Question

The displacement $y$ of a particle is given by $y = 4\cos^2(t/2) \sin (1000 t)$. This expression may be considered to be a result of the superposition of how many simple harmonic motions?

• A. 4
• B. 3
• C. 2
• D. 5
• E. 6

Hint:

Any complex periodic wave can be broken down into a sum of simple harmonic waves (Sines/Cosines). The number of unique frequency terms equals the number of SHMs.

Answer 1

The Correct Option is B

Concept:
To find the number of SHMs, we need to expand the trigonometric product into a sum of individual sine or cosine functions using trigonometric identities. [itemsep=4pt]
• Identity: $\cos^2 \theta = \frac{1 + \cos 2\theta}{2}$
• Identity: $2\sin A \cos B = \sin(A+B) + \sin(A-B)$

Step 1: Expand the $\cos^2$ term.
\[ y = 4 \left( \frac{1 + \cos(t)}{2} \right) \sin(1000t) \] \[ y = 2(1 + \cos t) \sin(1000t) \] \[ y = 2\sin(1000t) + 2\sin(1000t)\cos(t) \]

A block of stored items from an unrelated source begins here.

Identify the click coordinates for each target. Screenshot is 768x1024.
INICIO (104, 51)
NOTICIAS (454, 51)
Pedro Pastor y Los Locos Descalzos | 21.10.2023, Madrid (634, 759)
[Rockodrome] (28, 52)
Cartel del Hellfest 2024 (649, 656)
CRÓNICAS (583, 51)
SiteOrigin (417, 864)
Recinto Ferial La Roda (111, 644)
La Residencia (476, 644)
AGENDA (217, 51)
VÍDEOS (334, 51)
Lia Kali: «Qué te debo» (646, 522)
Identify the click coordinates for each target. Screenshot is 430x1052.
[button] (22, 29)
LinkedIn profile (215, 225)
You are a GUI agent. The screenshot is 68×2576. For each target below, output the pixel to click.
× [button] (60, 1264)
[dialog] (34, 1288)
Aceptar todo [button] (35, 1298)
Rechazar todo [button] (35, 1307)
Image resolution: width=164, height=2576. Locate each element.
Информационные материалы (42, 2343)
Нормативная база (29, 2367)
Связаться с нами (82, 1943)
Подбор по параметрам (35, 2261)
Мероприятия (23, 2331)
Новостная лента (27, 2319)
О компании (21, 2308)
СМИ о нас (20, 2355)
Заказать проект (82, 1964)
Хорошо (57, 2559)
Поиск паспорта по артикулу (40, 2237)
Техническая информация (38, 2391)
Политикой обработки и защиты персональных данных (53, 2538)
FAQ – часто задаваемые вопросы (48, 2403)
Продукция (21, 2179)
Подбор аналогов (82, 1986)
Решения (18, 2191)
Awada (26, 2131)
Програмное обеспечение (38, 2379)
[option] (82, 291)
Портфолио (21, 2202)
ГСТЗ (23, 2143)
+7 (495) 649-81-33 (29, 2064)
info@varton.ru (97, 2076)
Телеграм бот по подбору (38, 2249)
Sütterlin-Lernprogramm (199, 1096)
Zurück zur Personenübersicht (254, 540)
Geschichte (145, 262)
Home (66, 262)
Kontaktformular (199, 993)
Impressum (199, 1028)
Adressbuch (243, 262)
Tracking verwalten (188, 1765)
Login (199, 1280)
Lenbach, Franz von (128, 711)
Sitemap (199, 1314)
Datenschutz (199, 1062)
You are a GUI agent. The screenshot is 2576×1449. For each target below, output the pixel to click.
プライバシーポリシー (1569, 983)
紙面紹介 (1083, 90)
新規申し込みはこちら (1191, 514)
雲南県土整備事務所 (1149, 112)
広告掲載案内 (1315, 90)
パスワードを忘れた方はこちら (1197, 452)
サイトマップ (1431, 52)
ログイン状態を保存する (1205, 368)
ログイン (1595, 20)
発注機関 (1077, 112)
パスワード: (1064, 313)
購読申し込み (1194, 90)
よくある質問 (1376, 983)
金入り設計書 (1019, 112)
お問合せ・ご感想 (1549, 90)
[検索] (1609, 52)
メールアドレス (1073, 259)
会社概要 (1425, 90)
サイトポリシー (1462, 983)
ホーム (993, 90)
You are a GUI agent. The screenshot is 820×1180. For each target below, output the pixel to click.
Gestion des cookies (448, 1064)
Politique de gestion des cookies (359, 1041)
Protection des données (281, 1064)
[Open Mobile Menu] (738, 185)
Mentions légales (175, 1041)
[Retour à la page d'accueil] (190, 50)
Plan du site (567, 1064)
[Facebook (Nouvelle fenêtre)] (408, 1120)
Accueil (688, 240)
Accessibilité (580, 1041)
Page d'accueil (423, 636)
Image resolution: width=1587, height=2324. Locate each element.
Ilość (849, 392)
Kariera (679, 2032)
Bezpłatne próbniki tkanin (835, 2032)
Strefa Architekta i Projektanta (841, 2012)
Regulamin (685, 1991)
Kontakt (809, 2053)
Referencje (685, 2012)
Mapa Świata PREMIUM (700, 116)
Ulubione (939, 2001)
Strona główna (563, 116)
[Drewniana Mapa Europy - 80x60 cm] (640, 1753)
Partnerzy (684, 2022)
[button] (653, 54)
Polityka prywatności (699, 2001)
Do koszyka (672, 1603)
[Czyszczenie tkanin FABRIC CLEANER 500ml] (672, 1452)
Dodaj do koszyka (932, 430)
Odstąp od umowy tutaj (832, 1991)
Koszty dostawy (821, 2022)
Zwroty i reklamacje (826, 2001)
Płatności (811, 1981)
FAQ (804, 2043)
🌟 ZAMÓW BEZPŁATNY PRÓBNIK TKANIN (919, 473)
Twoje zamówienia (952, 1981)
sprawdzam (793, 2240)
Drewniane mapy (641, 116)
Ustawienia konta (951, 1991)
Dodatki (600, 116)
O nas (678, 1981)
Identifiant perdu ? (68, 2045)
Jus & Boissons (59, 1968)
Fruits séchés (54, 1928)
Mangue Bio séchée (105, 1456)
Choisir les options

Step 2: Expand the product term.
Using $2\sin(1000t)\cos(t) = \sin(1001t) + \sin(999t)$: \[ y = 2\sin(1000t) + \sin(1001t) + \sin(999t) \]

Step 3: Count the components.
The expression is now the sum of three distinct sine functions ($\omega = 1000, 1001, 999$). Each represents one SHM.